Below are entries; tally how many lines hold the string "will" and answer with only that figure.

[Opening Data under study section]

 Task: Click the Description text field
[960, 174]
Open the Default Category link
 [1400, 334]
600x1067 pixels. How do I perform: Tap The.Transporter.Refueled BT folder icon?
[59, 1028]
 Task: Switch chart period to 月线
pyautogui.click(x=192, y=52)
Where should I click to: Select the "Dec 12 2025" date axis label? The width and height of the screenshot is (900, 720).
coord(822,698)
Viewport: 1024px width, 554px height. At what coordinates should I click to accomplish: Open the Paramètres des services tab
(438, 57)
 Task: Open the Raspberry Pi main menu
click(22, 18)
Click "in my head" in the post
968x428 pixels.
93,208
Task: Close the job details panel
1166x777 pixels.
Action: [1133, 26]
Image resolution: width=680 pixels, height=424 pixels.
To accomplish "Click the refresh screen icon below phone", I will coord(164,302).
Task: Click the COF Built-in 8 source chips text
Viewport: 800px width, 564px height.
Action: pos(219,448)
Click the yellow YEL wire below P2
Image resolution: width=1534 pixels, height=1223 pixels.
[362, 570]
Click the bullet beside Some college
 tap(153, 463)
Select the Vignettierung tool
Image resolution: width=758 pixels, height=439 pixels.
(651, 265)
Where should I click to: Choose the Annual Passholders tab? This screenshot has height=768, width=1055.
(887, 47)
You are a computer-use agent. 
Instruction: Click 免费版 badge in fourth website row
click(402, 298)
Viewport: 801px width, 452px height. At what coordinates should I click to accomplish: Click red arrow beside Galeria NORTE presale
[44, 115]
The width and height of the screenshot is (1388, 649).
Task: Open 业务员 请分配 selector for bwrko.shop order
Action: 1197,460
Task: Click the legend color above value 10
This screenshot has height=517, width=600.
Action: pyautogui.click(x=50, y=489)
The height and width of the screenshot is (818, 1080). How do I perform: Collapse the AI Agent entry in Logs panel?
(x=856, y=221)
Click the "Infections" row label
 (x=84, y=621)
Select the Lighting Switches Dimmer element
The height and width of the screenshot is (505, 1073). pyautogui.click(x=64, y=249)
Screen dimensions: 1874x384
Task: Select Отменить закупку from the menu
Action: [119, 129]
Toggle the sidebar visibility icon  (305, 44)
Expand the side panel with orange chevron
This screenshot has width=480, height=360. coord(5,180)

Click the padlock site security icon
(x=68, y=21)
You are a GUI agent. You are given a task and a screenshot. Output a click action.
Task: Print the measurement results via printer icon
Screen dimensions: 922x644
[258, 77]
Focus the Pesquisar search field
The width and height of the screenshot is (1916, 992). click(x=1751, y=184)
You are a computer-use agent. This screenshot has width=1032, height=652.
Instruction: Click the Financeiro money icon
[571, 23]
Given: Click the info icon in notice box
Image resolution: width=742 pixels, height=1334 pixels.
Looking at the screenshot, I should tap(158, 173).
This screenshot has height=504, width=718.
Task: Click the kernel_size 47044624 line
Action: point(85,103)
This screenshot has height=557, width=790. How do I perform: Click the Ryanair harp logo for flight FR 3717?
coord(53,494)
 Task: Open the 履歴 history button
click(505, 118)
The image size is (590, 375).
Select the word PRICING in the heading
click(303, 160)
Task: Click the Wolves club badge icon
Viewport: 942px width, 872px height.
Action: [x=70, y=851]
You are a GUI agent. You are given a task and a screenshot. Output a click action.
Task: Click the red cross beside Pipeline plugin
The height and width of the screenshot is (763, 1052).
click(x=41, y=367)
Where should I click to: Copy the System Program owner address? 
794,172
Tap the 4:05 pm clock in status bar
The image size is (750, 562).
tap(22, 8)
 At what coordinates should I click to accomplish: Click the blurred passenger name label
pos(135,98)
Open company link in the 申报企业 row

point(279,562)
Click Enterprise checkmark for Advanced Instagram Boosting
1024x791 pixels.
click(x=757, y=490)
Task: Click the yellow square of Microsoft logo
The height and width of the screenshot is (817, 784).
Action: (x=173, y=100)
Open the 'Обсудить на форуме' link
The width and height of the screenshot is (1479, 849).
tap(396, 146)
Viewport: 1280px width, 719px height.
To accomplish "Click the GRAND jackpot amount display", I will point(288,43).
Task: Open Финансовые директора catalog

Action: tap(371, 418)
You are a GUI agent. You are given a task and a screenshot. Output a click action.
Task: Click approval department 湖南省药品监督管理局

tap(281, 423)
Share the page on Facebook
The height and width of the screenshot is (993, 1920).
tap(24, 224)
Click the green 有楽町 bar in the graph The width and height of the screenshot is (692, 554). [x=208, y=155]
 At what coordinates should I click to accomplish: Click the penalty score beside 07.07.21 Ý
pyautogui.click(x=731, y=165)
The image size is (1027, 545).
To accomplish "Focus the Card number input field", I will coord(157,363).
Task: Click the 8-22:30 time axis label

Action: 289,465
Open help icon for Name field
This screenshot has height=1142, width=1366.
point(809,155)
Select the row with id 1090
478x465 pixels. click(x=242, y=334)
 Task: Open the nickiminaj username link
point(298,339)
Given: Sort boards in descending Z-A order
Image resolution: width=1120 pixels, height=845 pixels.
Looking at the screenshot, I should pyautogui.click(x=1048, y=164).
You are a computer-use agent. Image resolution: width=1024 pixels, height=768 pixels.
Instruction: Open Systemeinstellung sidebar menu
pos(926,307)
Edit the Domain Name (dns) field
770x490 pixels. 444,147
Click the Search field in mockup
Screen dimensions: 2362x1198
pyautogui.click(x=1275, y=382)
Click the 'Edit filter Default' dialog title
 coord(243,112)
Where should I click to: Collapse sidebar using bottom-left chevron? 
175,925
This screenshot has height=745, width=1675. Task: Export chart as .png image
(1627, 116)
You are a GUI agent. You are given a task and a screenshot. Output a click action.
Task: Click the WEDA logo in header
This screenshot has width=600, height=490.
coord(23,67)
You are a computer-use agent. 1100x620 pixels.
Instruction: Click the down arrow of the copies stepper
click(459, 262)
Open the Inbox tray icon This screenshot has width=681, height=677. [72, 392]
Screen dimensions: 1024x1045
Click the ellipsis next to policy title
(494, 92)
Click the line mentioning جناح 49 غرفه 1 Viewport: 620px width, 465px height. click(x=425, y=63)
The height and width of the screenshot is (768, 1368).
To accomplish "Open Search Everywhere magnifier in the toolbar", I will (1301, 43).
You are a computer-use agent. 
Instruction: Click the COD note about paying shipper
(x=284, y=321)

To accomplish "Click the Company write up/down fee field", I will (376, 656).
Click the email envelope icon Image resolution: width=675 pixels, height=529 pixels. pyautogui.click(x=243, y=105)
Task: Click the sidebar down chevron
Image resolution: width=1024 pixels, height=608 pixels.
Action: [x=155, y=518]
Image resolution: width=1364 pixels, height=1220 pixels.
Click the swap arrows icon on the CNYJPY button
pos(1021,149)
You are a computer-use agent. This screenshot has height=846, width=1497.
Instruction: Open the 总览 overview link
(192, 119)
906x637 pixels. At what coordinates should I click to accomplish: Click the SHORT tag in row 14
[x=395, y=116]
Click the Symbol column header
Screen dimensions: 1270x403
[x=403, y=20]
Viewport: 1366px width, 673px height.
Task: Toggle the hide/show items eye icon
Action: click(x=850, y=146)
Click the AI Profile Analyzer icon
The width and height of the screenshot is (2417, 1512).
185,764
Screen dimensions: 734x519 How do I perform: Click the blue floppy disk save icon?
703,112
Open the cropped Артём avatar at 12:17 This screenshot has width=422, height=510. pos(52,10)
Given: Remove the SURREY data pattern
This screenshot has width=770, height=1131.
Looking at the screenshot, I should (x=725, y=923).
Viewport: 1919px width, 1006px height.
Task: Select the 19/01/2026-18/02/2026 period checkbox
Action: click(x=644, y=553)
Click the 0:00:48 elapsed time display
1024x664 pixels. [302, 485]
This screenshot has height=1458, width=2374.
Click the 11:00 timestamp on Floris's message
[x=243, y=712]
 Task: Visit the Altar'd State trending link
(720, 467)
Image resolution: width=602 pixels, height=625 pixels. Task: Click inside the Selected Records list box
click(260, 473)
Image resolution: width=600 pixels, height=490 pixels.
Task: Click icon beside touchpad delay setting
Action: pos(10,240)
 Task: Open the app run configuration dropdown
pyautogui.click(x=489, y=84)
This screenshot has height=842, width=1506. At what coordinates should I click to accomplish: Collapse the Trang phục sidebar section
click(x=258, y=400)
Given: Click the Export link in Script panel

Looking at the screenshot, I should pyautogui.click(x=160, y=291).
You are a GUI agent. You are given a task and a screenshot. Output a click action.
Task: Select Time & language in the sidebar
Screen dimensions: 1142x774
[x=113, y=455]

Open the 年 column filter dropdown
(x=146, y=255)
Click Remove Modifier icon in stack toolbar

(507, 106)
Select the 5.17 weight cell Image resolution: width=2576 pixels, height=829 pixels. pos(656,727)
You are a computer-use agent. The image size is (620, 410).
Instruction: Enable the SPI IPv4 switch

[Closing Data under study section]

=== Task result ===
5